Even more than the dirty visuals, the audio adds texture that helps sell the idea of this decaying cyberpunk hellscape. This is unusual to say about a role-playing game, but Perihelion is a game led by its sound design. Old machinery hums and groans, wind howls through the desert, and every button makes a clicky electronic noise. Due to the level of audio compression used on the Amiga, the game has a scratchy sound quality to it, like many Amiga games, but scratchy electro-mechanical noises are exactly what this decrepit society would feel like.

Screenshot from Perihelion: The Prophecy

Trapped in a permanent haze, the streets are frightening but indistinct

Morbid Visions concocted an amazing worn-out psycho-theocratic apocalypse, and it can’t help but grab your attention. As you progress through far-off settlements, like the “tower-monastery” of the great Entity Lord Neon, the world turns stranger and supernatural, with underground cultists and psychic possession. A sense of biblical doom festers beneath, creeping out from the ruins of the old-world technology.

There are so many idiosyncratic features and systems built into Perihelion, like a bizarre magical rune system that Toth says was designed as an anti-piracy measure that requires the manual to understand, or a dystopian version of the internet that you use through an intentionally user-hostile command-line interface, or a character rating for their ability to resist “extreme sound.” Seeing them for the first time raises exciting questions about what this game will be like. But as keeps happening in this game, the reality can never live up to the promise.

In execution, the actual role-playing game part of Perihelion tends to be flat, cluttered, and unapproachable.
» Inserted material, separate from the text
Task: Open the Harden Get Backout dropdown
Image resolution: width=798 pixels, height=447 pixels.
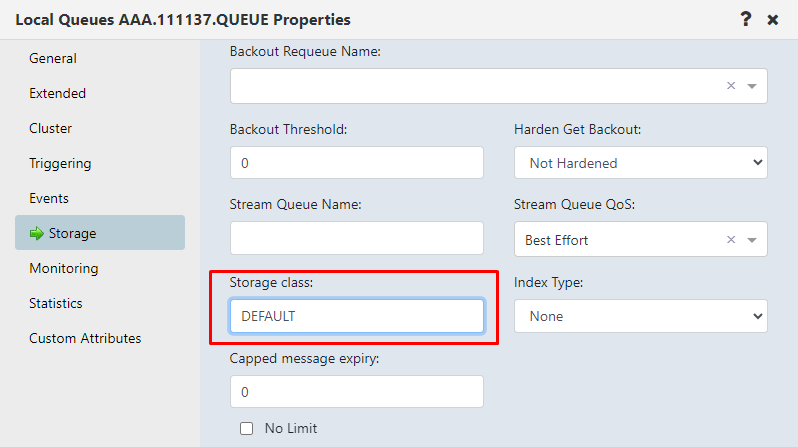Action: (641, 163)
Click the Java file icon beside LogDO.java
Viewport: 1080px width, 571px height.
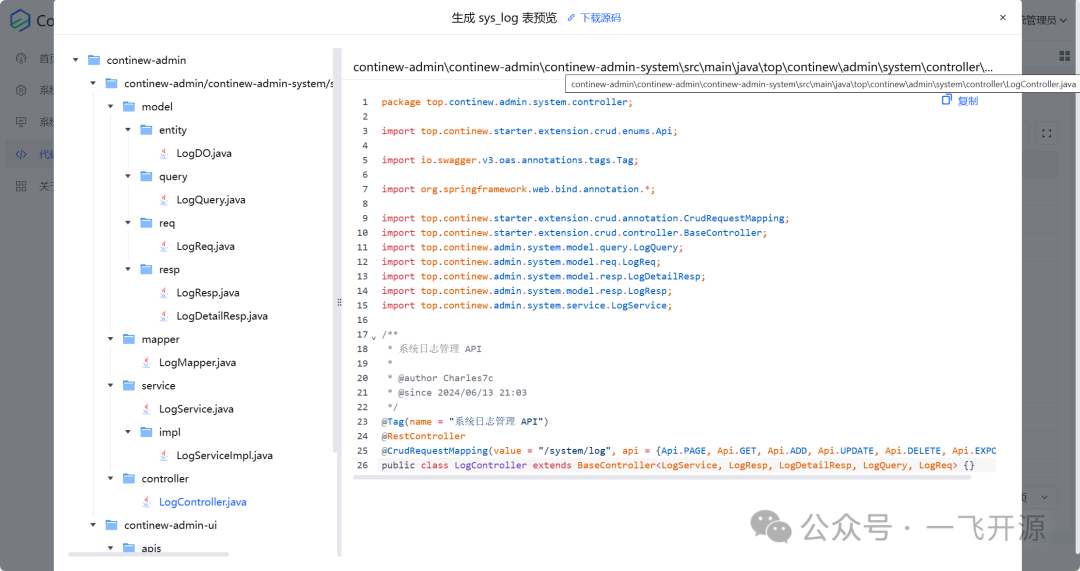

Long stretches of the game are set in desolate featureless mazes, and the battles move at a rhythm that feels like a gamemaster double-checking their rulebook, refreshing themselves on the formula for how quickly characters bleed out after they’ve been shot, bound by layers of mechanics that prevent the fight scenes from flowing more easily. Playing it today is a chore, like filling out a worksheet. Nothing about it is bad, necessarily, just busy without being interesting.

I’ll admit that role-playing games aren’t the genre I’m the most comfortable with, and I may have missed out on the strengths of those sections. This isn’t a particularly difficult or complicated RPG, though, and that makes me question whether this type of thick computer role-playing game that used to be the norm may simply be impenetrable 30 years later.

Is it only disappointing because Perihelion is otherwise so outrageous? It keeps coming back to that intro sequence, the high-gear apocalyptic hell that the rest of the game has to scramble to live up to.

2 comments

  • Paul

    I think this game and aesthetic perfectly encapsulates the 90s edginess and Euro flavour of the Amiga gaming scene. You had quirky UK games like Lemmings, weird French action-adventure games like Kult where the main difficulty was navigating the darn interface and piecing the lore from the obtuse dialogue…I always loved the off the wall games created in the early 90s: back then there was so much experimentation and companies had the balls of publishing weird stuff. Once gaming went mainstream in the early 00s, US and Japanese videogaming companies ruled the roost. Gaming is now bigger than movies and behemots churn out games as a service like there’s no tomorrow.

  • Kajsa

    When I first played Perihelion in 1993, I was ten years old. The game was so scary, especially the sounds / ambience, that I turned it off pretty quickly I was too scared to try it again.